Task prompt
In full and without alteration, give the listing again.

Source material
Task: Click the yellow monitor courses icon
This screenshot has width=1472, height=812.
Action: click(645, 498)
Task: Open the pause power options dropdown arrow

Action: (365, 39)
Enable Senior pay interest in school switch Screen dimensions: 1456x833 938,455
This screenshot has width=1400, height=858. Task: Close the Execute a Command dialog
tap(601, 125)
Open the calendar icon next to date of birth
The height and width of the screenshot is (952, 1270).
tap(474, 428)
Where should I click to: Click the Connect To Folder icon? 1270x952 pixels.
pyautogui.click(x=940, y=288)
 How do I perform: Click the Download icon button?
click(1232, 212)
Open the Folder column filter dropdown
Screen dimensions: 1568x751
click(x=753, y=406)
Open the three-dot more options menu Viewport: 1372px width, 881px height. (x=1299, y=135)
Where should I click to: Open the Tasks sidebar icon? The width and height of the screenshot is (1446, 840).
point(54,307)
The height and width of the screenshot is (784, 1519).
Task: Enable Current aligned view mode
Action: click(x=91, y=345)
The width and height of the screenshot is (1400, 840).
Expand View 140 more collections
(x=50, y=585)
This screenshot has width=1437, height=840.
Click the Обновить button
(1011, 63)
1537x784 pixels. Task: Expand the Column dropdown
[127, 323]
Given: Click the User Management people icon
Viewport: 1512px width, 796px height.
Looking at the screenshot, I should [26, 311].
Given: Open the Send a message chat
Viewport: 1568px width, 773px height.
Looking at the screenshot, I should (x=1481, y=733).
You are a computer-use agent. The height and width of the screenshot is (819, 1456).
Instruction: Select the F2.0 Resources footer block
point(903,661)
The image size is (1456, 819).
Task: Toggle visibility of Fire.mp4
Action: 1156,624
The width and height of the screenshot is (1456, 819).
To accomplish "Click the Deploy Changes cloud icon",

Result of the task
Task: Click the yellow monitor courses icon
This screenshot has width=1472, height=812.
Action: click(645, 498)
Task: Open the pause power options dropdown arrow

Action: (365, 39)
Enable Senior pay interest in school switch Screen dimensions: 1456x833 938,455
This screenshot has width=1400, height=858. Task: Close the Execute a Command dialog
tap(601, 125)
Open the calendar icon next to date of birth
The height and width of the screenshot is (952, 1270).
tap(474, 428)
Where should I click to: Click the Connect To Folder icon? 1270x952 pixels.
pyautogui.click(x=940, y=288)
 How do I perform: Click the Download icon button?
click(1232, 212)
Open the Folder column filter dropdown
Screen dimensions: 1568x751
click(x=753, y=406)
Open the three-dot more options menu Viewport: 1372px width, 881px height. (x=1299, y=135)
Where should I click to: Open the Tasks sidebar icon? The width and height of the screenshot is (1446, 840).
point(54,307)
The height and width of the screenshot is (784, 1519).
Task: Enable Current aligned view mode
Action: click(x=91, y=345)
The width and height of the screenshot is (1400, 840).
Expand View 140 more collections
(x=50, y=585)
This screenshot has width=1437, height=840.
Click the Обновить button
(1011, 63)
1537x784 pixels. Task: Expand the Column dropdown
[127, 323]
Given: Click the User Management people icon
Viewport: 1512px width, 796px height.
Looking at the screenshot, I should [26, 311].
Given: Open the Send a message chat
Viewport: 1568px width, 773px height.
Looking at the screenshot, I should (x=1481, y=733).
You are a computer-use agent. The height and width of the screenshot is (819, 1456).
Instruction: Select the F2.0 Resources footer block
point(903,661)
The image size is (1456, 819).
Task: Toggle visibility of Fire.mp4
Action: 1156,624
The width and height of the screenshot is (1456, 819).
To accomplish "Click the Deploy Changes cloud icon",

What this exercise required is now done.